## Action item:
Copy every line of the records exactly, without including the images.

[Saved entries]
# # # # # # #

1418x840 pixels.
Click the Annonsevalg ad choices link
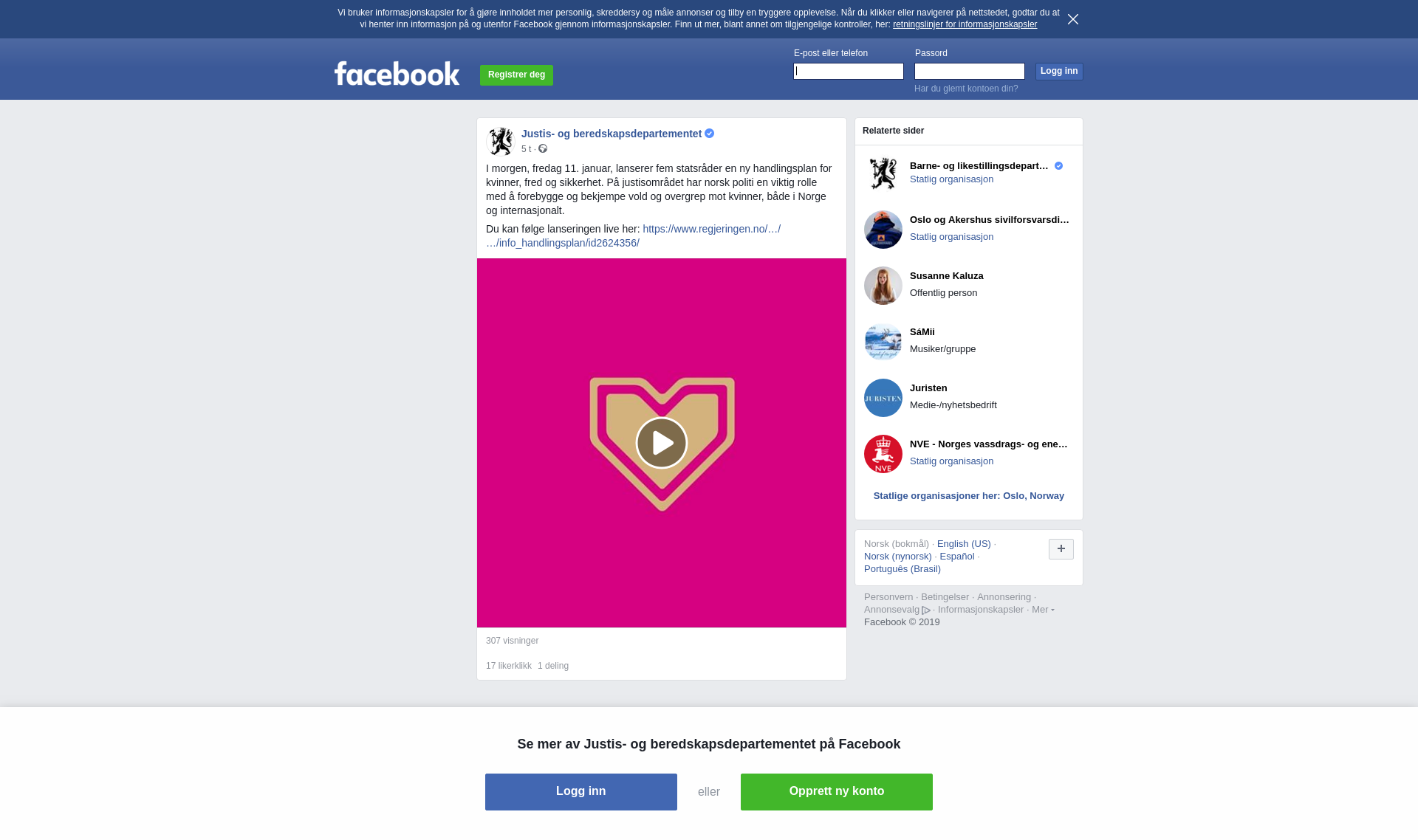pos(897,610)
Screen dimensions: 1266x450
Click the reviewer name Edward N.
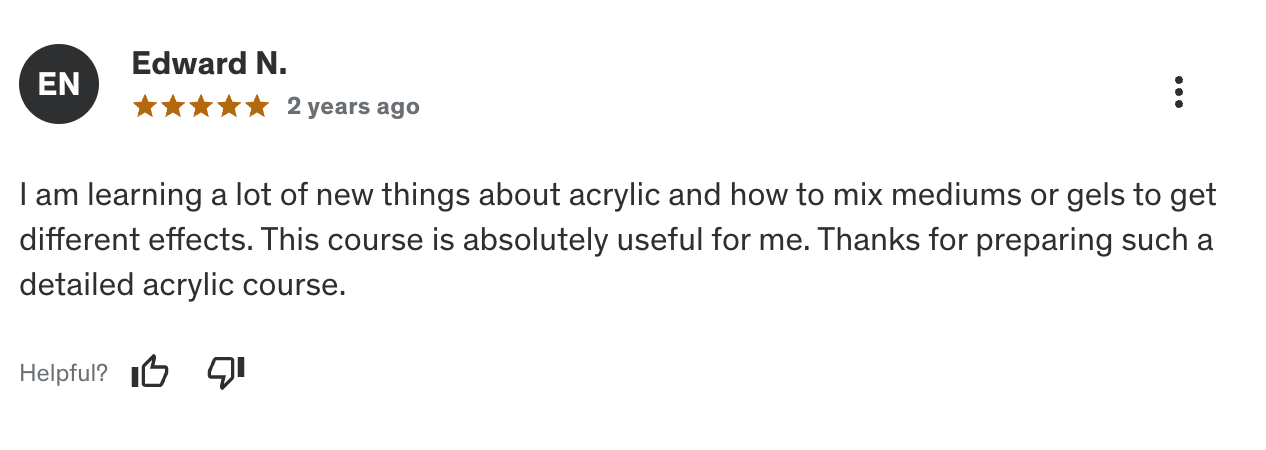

# # # # # # #

## Result of the task:
1418x840 pixels.
Click the Annonsevalg ad choices link
pos(897,610)
Screen dimensions: 1266x450
Click the reviewer name Edward N.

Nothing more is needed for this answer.